─── GIVEN TEXT

11.    Acceleration Events.
11.1    Permissible Acceleration Events. Notwithstanding anything in the Plan to the contrary, the Committee, in its sole discretion, may accelerate payment of all or a portion of a Participant's vested Account upon the occurrence of any of the events ("Acceleration Events") set forth in this Section 11. The Committee's determination of whether payment may be accelerated in accordance with this Section 11 shall be made in accordance with Treas. Reg. Section 1.409A-3(j)(4).
(a)    Limited Cashouts. The Committee may accelerate payment of a Participant's vested Account to the extent that (i) the aggregate amount in the Participant's Account does not exceed the applicable dollar amount under Section 402(g)(1)(B) of the Code, (ii) the payment results in the termination of the Participant's entire interest in the Plan and any plans that are aggregated with the Plan pursuant to Treas. Reg. Section 1.409A-1(c)(2), and (iii) the Committee's decision to cash out the Participant's Account is evidenced in writing no later than the date of payment.

──────
─── GIVEN DATA

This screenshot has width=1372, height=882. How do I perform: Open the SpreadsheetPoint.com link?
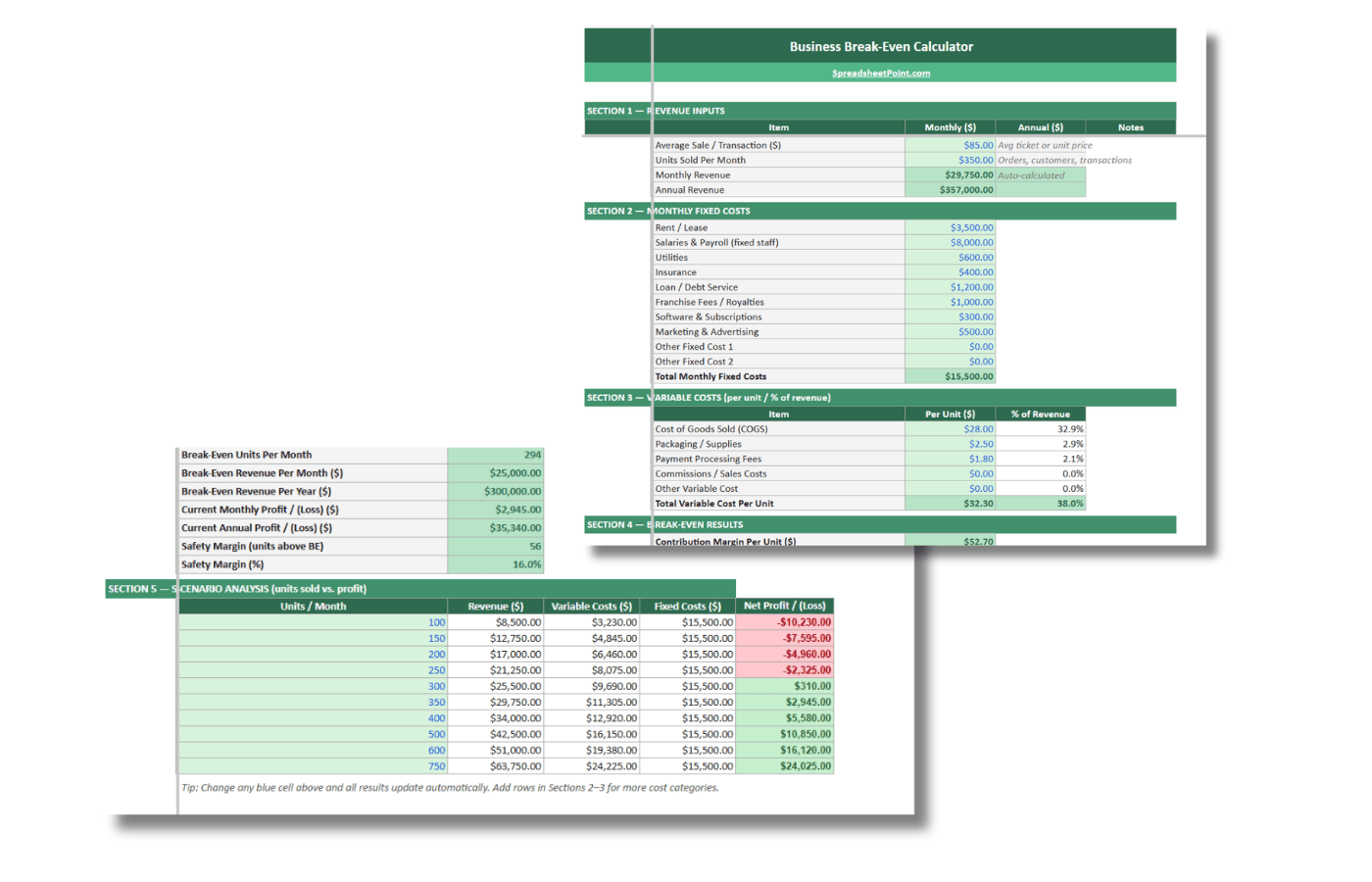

──────

### ACTIONS TO TAKE
1. In the acceleration events text, which Treasury regulation section must the Committee follow when deciding whether payment may be accelerated?
2. For each statement, say whether it agrees with the acceleration events text, and quote the words that decide it.
(a) The Committee may accelerate payment of a Participant's unvested Account.
(b) For a limited cashout, the Committee's decision must be in writing no later than the date of payment.
(c) The Committee needs the Participant's consent to accelerate payment.
3. List every condition that the acceleration events text sets for a limited cashout.

### IN RESPONSE
1. Treas. Reg. Section 1.409A-3(j)(4).

2.
(a) No: "accelerate payment of all or a portion of a Participant's vested Account"
(b) Yes: "the Committee's decision to cash out the Participant's Account is evidenced in writing no later than the date of payment"
(c) No: "the Committee, in its sole discretion, may accelerate payment"

3.
1. The aggregate amount in the Participant's Account does not exceed the applicable dollar amount under Section 402(g)(1)(B) of the Code.
2. The payment results in the termination of the Participant's entire interest in the Plan and any plans aggregated with it under Treas. Reg. Section 1.409A-1(c)(2).
3. The Committee's decision to cash out the Participant's Account is evidenced in writing no later than the date of payment.